Jaleco is one of the few publishers that I don’t really have a strong opinion of. Throughout the 8 & 16-bit era they released many titles however outside of the Bases Loaded and Rushing Beat series never managed to achieve a breakout hit. It always seemed as though the majority of their output were right on the cusp of greatness but held back by one or two flaws. The few that overcame this stigma were truly excellent but sadly overlooked such as Astyanax and Shatterhand.
Operation Logic Bomb is one such title, an enjoyable overhead shooter that combines many different elements to become greater than the sum of its parts. Why it flew so far under the radar is a bit of a mystery but I’ll guess the box art played a part. The comic book style cover art isn’t exactly the greatest and while it certainly helped it stand out judging by the game’s obscurity it wasn’t enough. This wouldn’t be the first time Jaleco tried this; their fighting game Tuff Enuff has even worse box art and makes me want to punch its cover monkey rather than give the game a spin. Nothing wrong with a little outside the box thinking but when you go too far you end up with this:
At a hidden laboratory an experiment using interdimensional technology goes awry and all contact is lost. Because of the lab’s failure the barrier between worlds has been broken with mysterious creatures streaming through. An unknown organization sends in a cyborg soldier to survey the damage and clean up the mess.
This is actually the third in a trilogy of overhead action titles named Ikari no Yousai in Japan. In the US we only saw two such releases with all connections removed. Fortified Zone was the first in the series and an early Gameboy release and pretty unique for its time as it was an original IP and not a port. For reasons unknown its sequel remained a Japanese exclusive with OLB picking up the slack.
As the lone soldier called in to wreck shop and save the scientist you start the game with little more than the shirt on your back. During the course of the game however eventually you’ll come across three extra weapons that can be switched on the fly and a few special items that will aid in your progress. Each weapon has its strengths and weaknesses but most importantly they never become obsolete. Some enemies and bosses are immune to specific armaments so you would do well to become familiar with your armaments.
The Straight arrow is a rapid fire machine gun and the default weapon that doesn’t excel in any one category but does have the longest range. The spread eagle offers a wider range but suffers from the shortest range. The R-laser is the weakest but can bounce off walls like its name suggests. The Firebug is the most powerful and versatile as its flames will wrap around corners and objects to an extent. 2 additional items make an appearance toward the end of the game; the Decoy unit creates a transparent clone to fool enemies in your stead and the claymore is….a claymore mine. Search hard enough and you might find one more weapon although it isn’t better than the flamethrower.
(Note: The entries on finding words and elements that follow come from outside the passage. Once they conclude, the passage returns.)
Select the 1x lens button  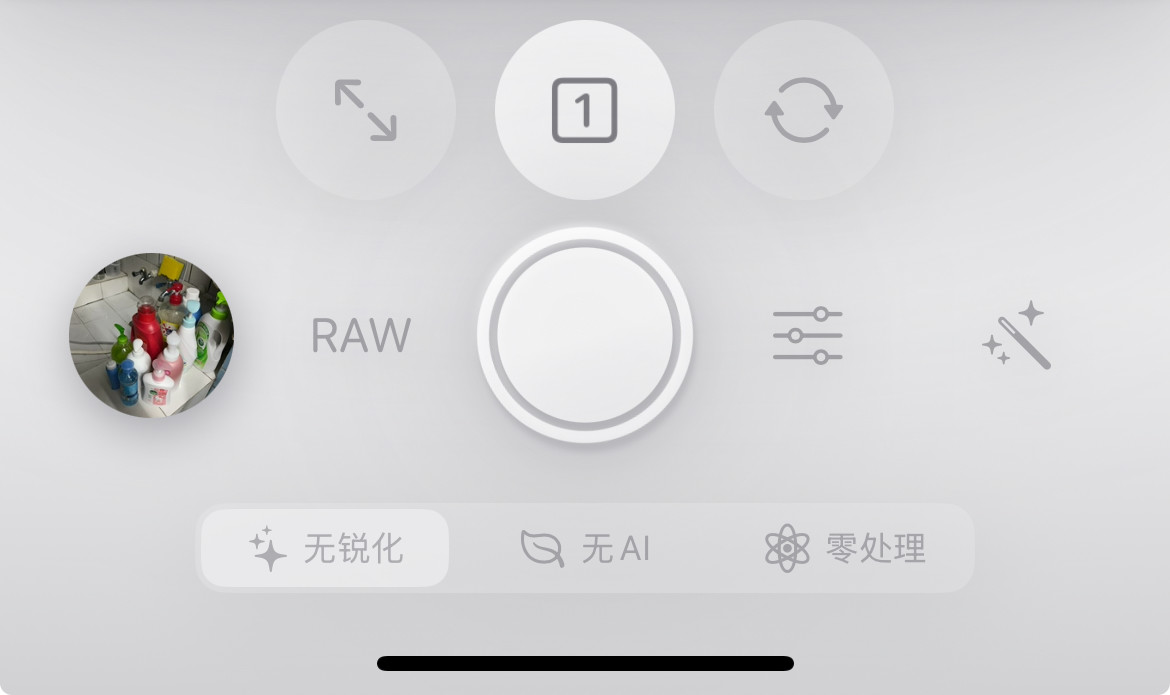click(x=585, y=110)
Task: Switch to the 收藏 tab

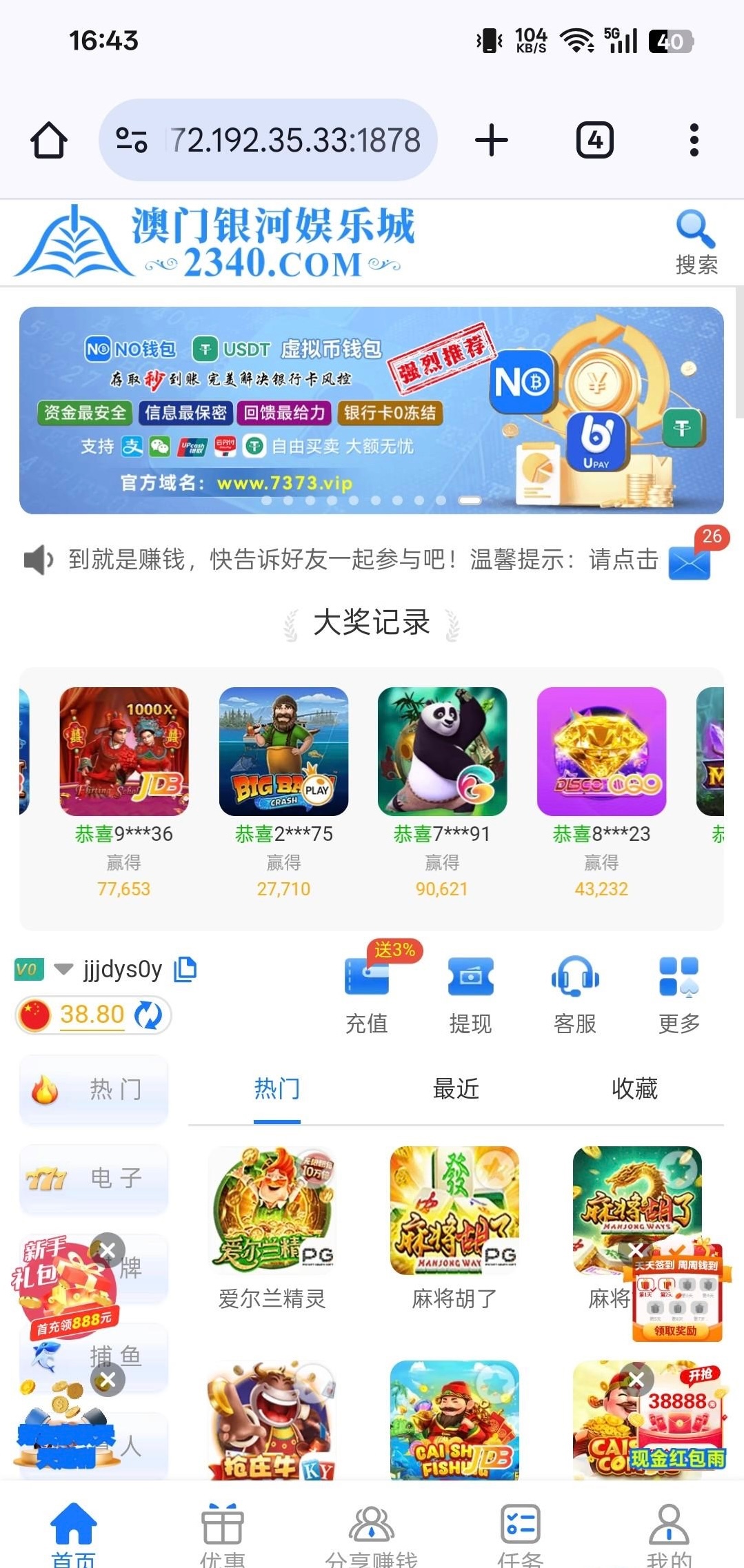Action: click(x=635, y=1089)
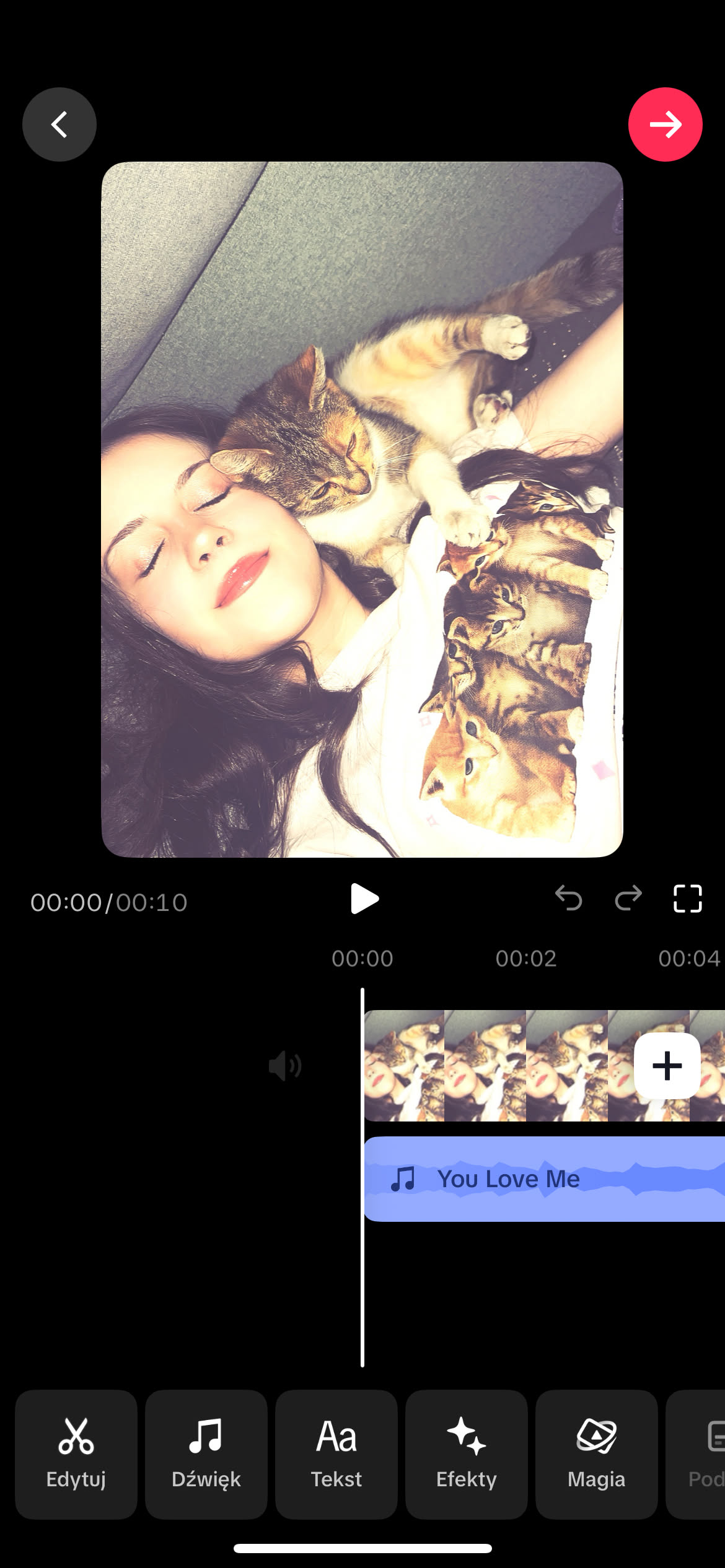The width and height of the screenshot is (725, 1568).
Task: Redo the last undone edit
Action: click(x=628, y=899)
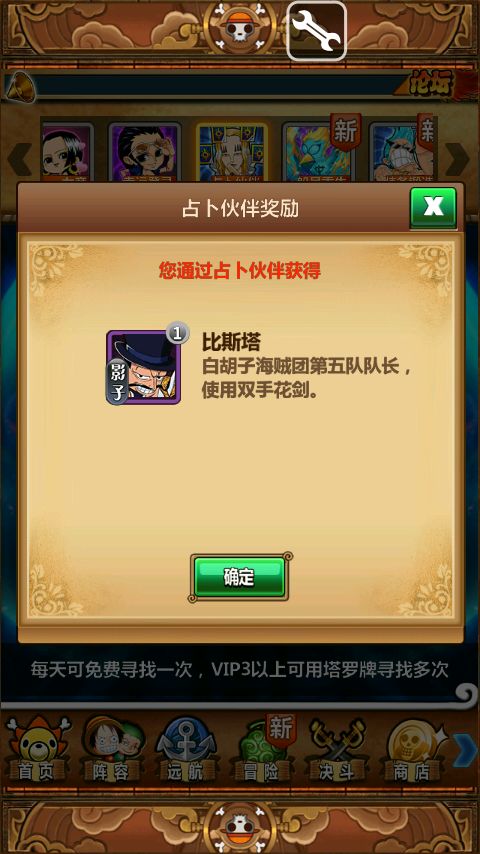The height and width of the screenshot is (854, 480).
Task: Confirm reward with the 确定 button
Action: click(239, 577)
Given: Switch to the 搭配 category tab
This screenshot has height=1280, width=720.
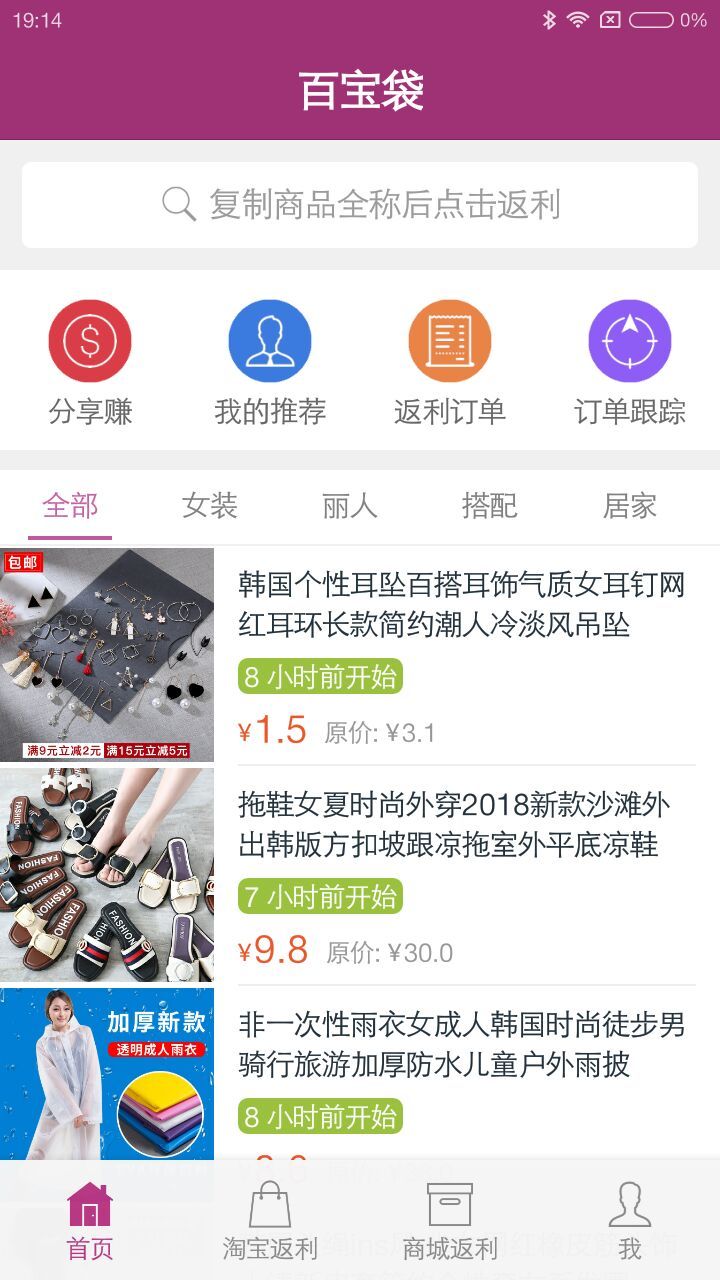Looking at the screenshot, I should click(x=490, y=506).
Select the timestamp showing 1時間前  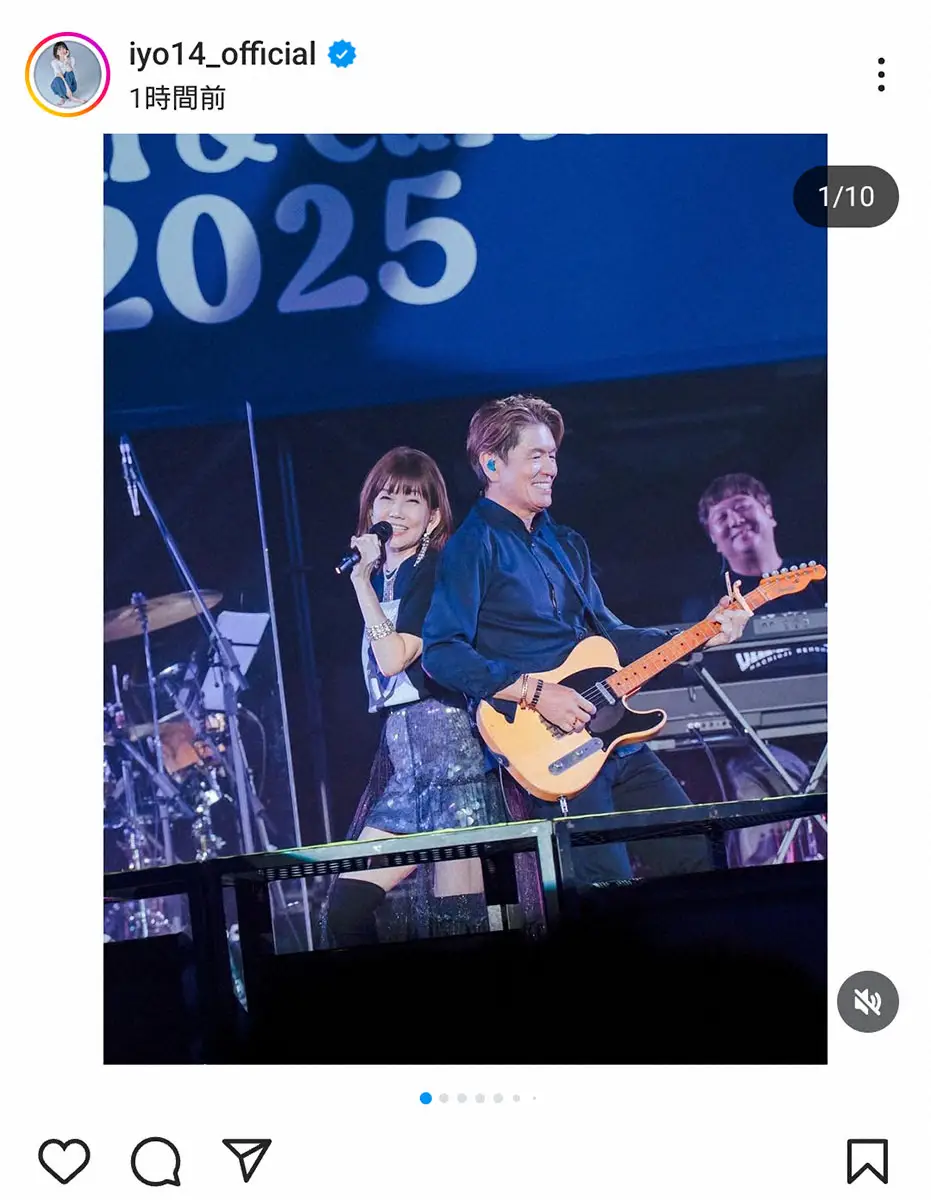click(176, 98)
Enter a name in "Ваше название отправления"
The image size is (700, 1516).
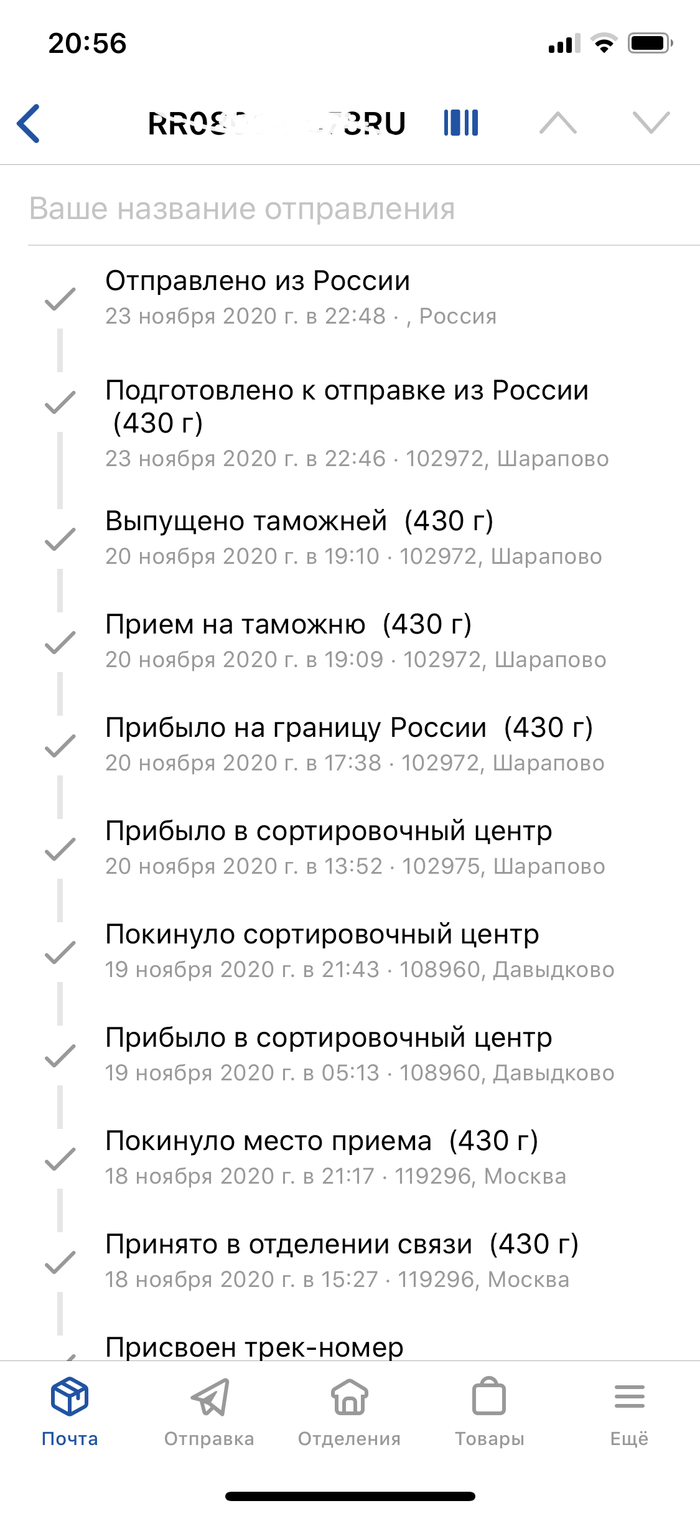350,209
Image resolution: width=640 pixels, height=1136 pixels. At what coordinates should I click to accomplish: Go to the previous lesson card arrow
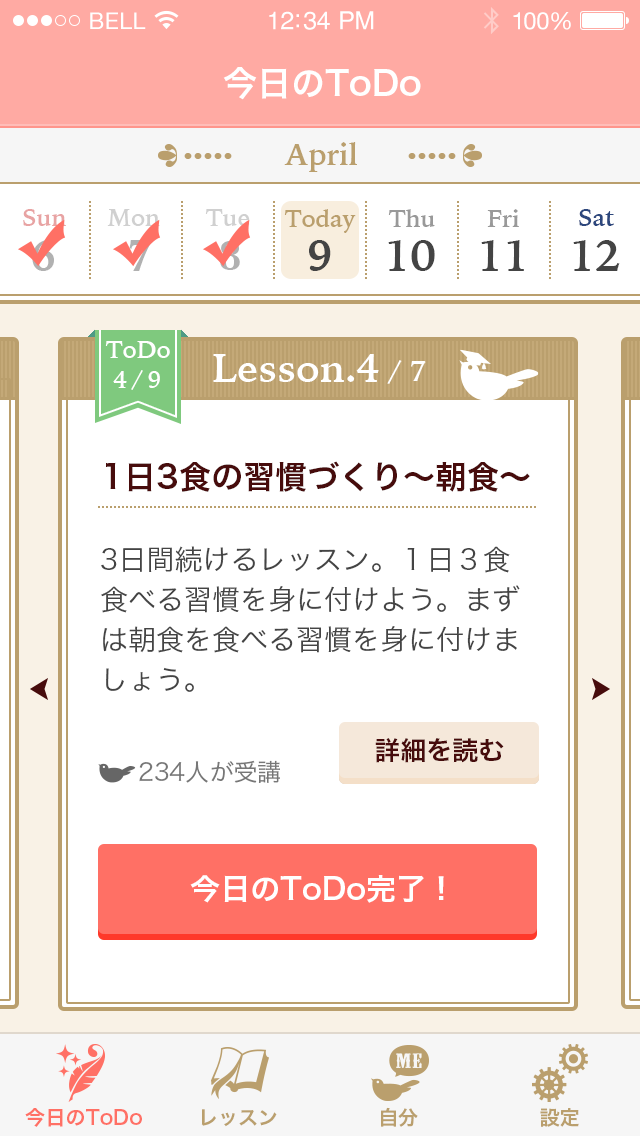[39, 689]
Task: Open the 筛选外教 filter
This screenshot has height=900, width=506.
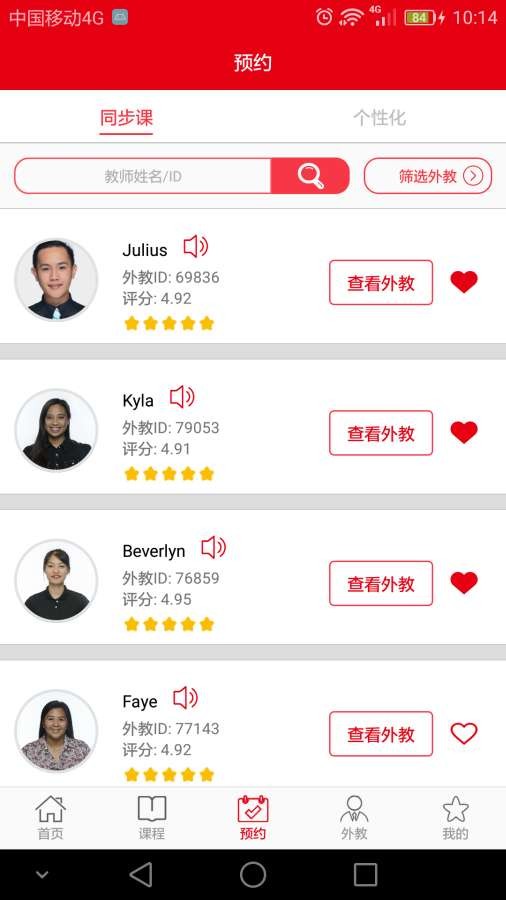Action: tap(428, 176)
Operation Logic Bomb is a top down shooter first and foremost but that label is only part of the overall picture. It has many commonalities with games like Zelda and Metroid, albeit in a condensed form. As you explore the many sectors of the lab you’ll come across data terminals that need to be destroyed to restore the area to its original form. Sometimes access to these terminals is barred until you’ve cleared a given room of enemies. Other times you’ll need a particular weapon to destroy them such as bouncing the R-laser off the walls of a small crevice, prompting you to leave it for later like in Metroid.
Each “level” isn’t all that large but you will have to navigate warp tiles to get around. It’s pretty straightforward with very few opportunities to branch off and explore side areas until you’ve restored a given location completely before moving on. Overall the difficulty rests on the easy side despite only one life and three continues. Your life bar is pretty long and there are terminals scattered about that will refill it after every boss fight. Even the few boss battles don’t offer up much of a challenge as they’ll go down in seconds with the right weapon.
The game’s lack of challenge exposes its one critical flaw, its brevity. The game is criminally short and can be completed in as little as an hour once you’ve memorized the maps of each area. Because the game is so short it never truly allows you to exploit your arsenal of weapon creatively. The few times you use the R-laser to destroy distant memory banks or the decoy unit to trick an energy shield into exposing its prize are awesome but these moments are few in number. If the game were longer it would have given its features room to grow and truly been excellent.
Most top down shooters from the 16-bit era weren’t anything to write home about however Operation Logic Bomb has its moments. The cold metal sci-fi hallways and corridors exhibit a great deal of variety all things considered and the encroaching virtual elements laid on top of the environments are used to pretty good effect. The few outdoor areas are a bit lacking but they at least provide a reprieve from the strict indoor setting. The atmospheric music is pretty catchy and has a similar vibe to the OST of the Rushing Beat series; probably the same composer.
If only there were more content. Operation Logic Bomb is one of the better top down shooters for the SNES alongside Super Smash TV and Pocky & Rocky. The genre wasn’t so stacked in that era so it’s always nice to see that the offerings are of a high quality.